Observe the R9 / C9 circuit at terminal 3, LT. Its components allow each moment the meter starts to apply a low-power mode momentarily to command the activation of all segments (auto-test with activation) and to verify that there is no problem. Transistors T1, T2, T3 control the cathode of each indicator without loading IC4 (4553). Resistor R6 shows the split point between ms and ms to get an instant read. Resistors R12 to R18 limit the current to the indicators to avoid any degradation.
We have the key features in this way. Instant reading in ms, 10μs resolution, memorization and self-test. We still have to study the depiction of exceeding the available scale. In fact, for reasons of simplicity, we preferred to use the second half of the binary counter 4520 (IC3) and remain free. The OF445 output of IC4 produces a positive "OF" pulse if the scale is exceeded (if the value is greater than 9.99 ms).

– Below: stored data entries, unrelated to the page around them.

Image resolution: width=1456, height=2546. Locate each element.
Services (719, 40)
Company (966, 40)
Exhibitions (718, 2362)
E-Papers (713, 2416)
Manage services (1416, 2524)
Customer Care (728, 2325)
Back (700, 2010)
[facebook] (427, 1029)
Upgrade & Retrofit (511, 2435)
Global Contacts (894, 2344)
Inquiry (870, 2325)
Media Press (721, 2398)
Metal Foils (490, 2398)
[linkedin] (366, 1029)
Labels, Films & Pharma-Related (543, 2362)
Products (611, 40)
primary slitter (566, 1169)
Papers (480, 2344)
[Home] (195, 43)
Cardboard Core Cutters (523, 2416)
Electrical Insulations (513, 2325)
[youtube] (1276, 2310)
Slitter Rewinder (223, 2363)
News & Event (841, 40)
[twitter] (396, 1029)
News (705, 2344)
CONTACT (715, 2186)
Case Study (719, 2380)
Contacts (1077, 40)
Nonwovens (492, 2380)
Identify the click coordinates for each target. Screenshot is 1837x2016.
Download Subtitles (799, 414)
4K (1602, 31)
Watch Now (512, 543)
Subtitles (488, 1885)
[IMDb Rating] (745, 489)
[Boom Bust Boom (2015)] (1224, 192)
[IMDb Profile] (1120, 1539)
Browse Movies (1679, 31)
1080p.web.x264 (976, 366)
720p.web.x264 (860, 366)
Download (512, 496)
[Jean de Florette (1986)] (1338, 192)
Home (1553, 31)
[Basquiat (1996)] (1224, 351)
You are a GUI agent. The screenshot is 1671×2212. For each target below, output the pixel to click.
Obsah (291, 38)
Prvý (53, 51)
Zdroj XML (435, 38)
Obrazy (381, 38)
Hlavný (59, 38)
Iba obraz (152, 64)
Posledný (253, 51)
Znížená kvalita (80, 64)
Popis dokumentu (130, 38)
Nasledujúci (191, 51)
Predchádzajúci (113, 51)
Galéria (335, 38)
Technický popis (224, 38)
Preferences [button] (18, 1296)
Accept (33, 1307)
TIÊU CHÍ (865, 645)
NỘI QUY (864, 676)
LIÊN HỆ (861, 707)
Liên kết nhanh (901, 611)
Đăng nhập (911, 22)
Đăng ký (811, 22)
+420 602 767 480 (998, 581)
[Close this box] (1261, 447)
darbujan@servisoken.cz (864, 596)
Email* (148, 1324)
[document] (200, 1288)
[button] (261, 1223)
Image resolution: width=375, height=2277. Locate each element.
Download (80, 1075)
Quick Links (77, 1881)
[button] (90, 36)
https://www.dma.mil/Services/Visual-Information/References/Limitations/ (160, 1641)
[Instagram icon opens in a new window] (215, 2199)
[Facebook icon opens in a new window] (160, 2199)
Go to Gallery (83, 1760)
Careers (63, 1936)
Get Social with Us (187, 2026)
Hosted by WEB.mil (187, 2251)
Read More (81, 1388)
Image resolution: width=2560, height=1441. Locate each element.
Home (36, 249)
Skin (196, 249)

In normal mode, Q0b has the value "0", so the same thing happens with CLKb. It is therefore the frontal cavity of "OF", which will increase the value of the meter. Output Q0b will overcome status "1". Because of this, CLKb input is at "1" and blocks the counter.
Transistor T4 controls and scans the two AF1 and AF2 AF points by recording an excess of the available range. The counter must now be disengaged to overcome this overrun, which remains as a fixed indication. For this reason, the R10 / C10 loop is added slowly (since Q0b passes to "1") and sends a reset to zero at the RESET input after about one second. The two points are extinguished. The Q0b and CLKb are reset to "0" and the counter is ready for the case of a new overrun of the scale.
Important Note: Scaling is not memorized as it automatically turns off. The IC6 circuit allows the power supply to stabilize at + 5V. Capacitors C1 to C5 and C11 filter the parasites on the feed lines.
The printed circuit, which is single-sided, has dimensions of about 63 x 66mm. Figure 5 shows the mounting of the components on it. Glue first of all three bridges. The first, which is very small, is located just below the AF1 indicator. The second is under IC4 and the third left of IC2. Then paste the terminals of the integrated circuits. It is better to place the markers on bases to lift them as high as possible to fit them into the box. In this case, use a low profile crystal for QZ (about 4mm high) if necessary. Glue the resistors, capacitors and then the QZ crystal. Now stick the 5V stabilizer, the integrated IC6 and screw it onto the circuit for greater robustness and to get the maximum heat.
Feed the circuit (for example, with a 9V battery) at the "+" and "GND" points on the left of the IC6. Verify the presence of + 5V at the terminals of one of the filtering capacitors (C1 to C5 or C11). Disconnect the battery. Glue the transistors in the direction of their placement. Place the integrated circuits (caution in their turn) and all three indicators in their place. The signal input is at the 'INPUT' and 'GND' points from the left part of the R4 resistor.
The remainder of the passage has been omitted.